Der frühere Bundesinnenminister und jetzige Bundestagsvizepräsident, Hans-Peter Friedrich, im Interview. (Foto: BMI)
Hans-Peter Friedrich

„Unbegrenzte Masseneinwanderung ist inakzeptabel“

Interview Der Terror des Islamischen Staates (IS) hat Europa erreicht. Auch die deutsche Polizei steht damit vor völlig neuen Herausforderungen. Gleichzeitig strömen weiterhin beinah unbegrenzt täglich Tausende Asylbewerber über die deutschen Grenzen. Dazu befragte Wolfram Göll den früheren Bundesinnenminister und jetzigen Unionsfraktionsvize im Bundestag, Hans-Peter Friedrich.

BAYERNKURIER: Seit den Anschlägen in Paris und seit der Absage des Länderspiels in Hannover findet sich Deutschland mitten im Antiterrorkampf. Wie schätzen Sie die Lage ein? Droht die Terrorbedrohung Deutschland nachhaltig zu verändern?

Friedrich: Deutschland ist seit langer Zeit im Fadenkreuz des islamistischen Terrors. Den wenigsten Bürgern war dies jedoch bisher bewusst; die Vorkommnisse in Paris und Hannover haben dies verändert.
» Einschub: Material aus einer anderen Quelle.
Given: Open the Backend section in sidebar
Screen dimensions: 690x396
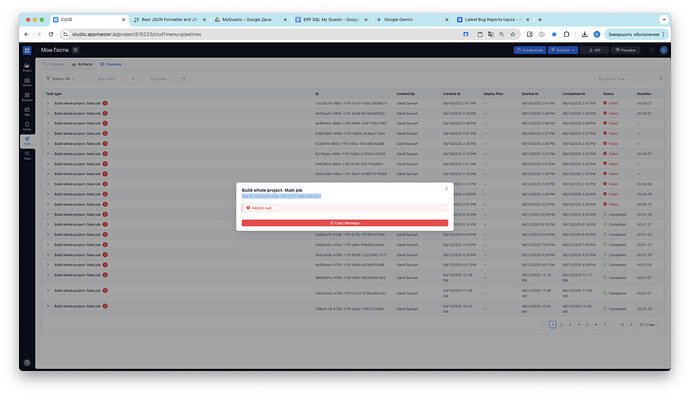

Ob dies so bleibt, hängt davon ab, wie sich die Sicherheitslage in den nächsten Wochen und Monaten entwickelt. Es gibt derzeit weder einen Grund für Panik noch für Entwarnung.

Die Verunsicherung ist so groß, weil die Anschlagsziele des IS-Terrors nicht eingrenzbar sind.

Hans-Peter Friedrich

BAYERNKURIER: Ist die Situation vergleichbar mit dem „deutschen Herbst“ 1977, oder ist die Bedrohung diesmal schwerer einzuschätzen und damit viel heikler?
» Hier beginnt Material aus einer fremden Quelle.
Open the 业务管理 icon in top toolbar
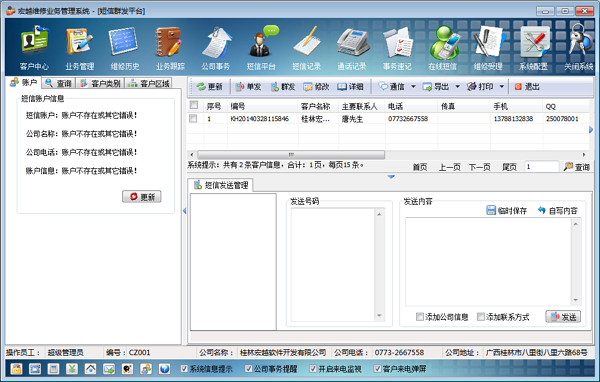This screenshot has height=382, width=600. click(80, 42)
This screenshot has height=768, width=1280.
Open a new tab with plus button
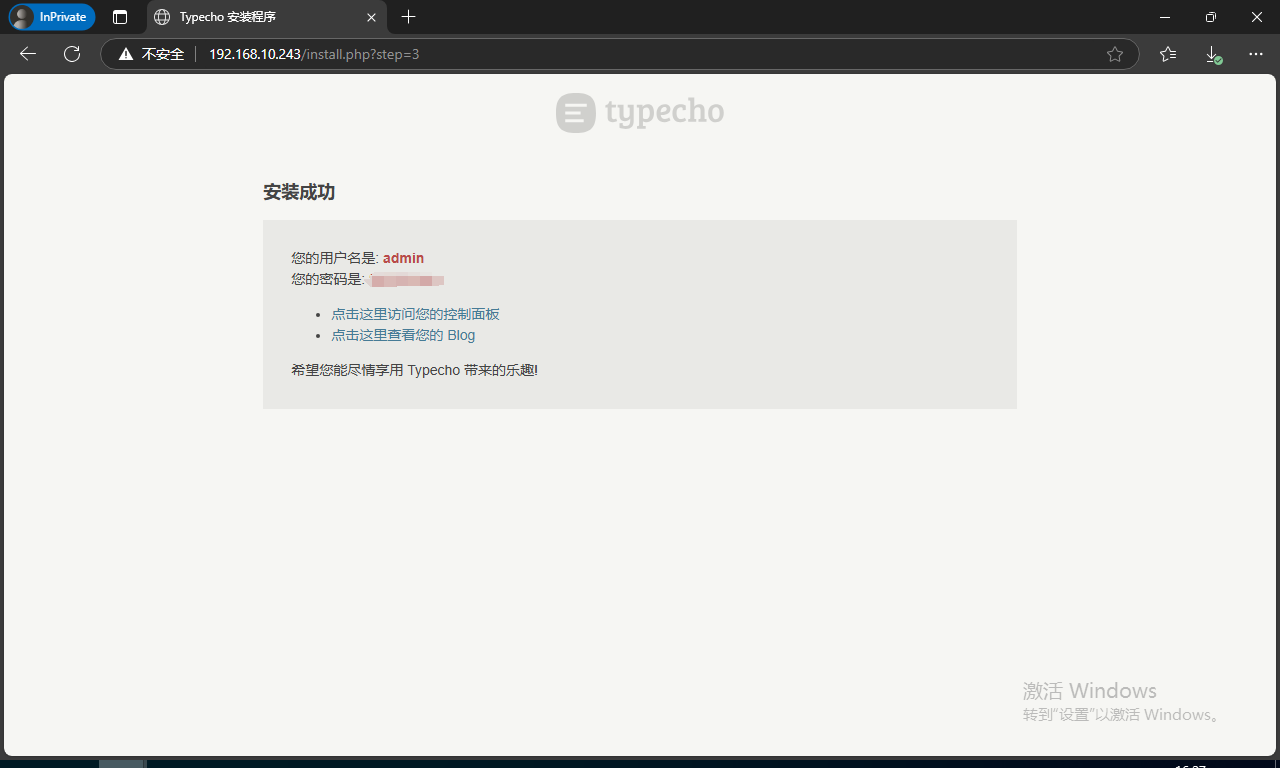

Friedrich: Es gibt insofern Parallelen, als auch dieses Mal die Abwehrfähigkeit des Staates durch die Terroristen auf eine harte Probe gestellt wird. Ansonsten kann man beide Sachverhalte nicht miteinander vergleichen. Noch hat es bis zur Stunde außer den Morden 2011 am Frankfurter Flughafen keine Opfer des islamistischen Terrors in Deutschland gegeben. Andererseits ist die Unberechenbarkeit und Verunsicherung ziemlich groß, weil Anschlagsziele des IS-Terrors im Grunde nicht eingrenzbar sind.
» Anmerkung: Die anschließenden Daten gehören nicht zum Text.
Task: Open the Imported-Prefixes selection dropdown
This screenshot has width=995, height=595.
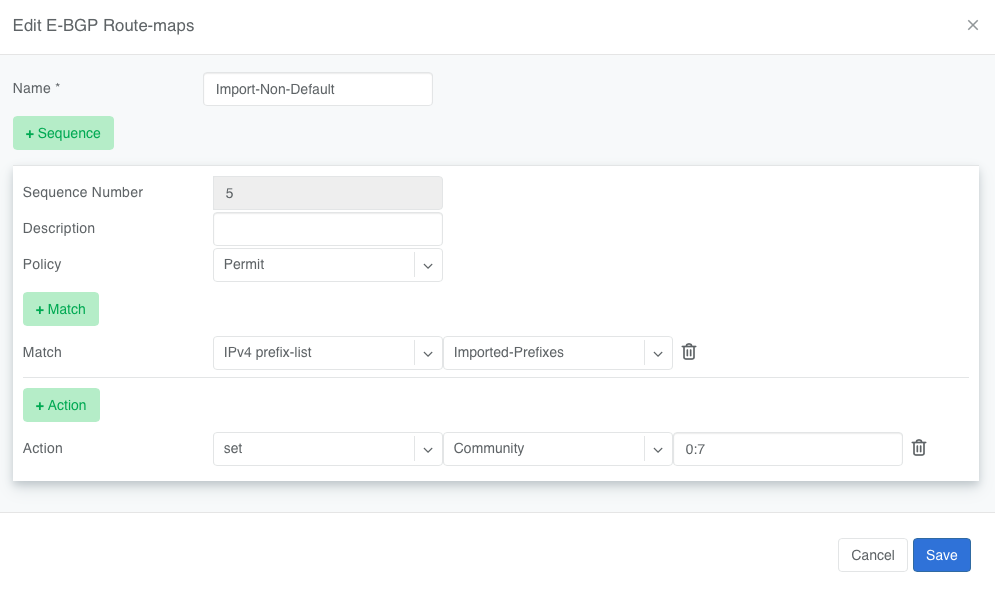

BAYERNKURIER: Die Deutsche Polizeigewerkschaft (DPolG) hat beklagt, dass die Polizei nicht hinreichend ausgebildet und ausgerüstet ist, um Gegner zu bekämpfen, die mit dem eigenen Tod rechnen und denen man daher praktisch mit nichts drohen kann. Wie sehen Sie das?

Friedrich: Es gibt immer wieder neue Formen der Kriminalität und neue Herausforderungen für unsere Polizei. Selbstverständlich muss die Ausbildung und auch die Ausrüstung entsprechend weiter entwickelt und auf die neue Situation eingestellt werden. Bei den Spezialkräften ist dies ja auch bereits der Fall.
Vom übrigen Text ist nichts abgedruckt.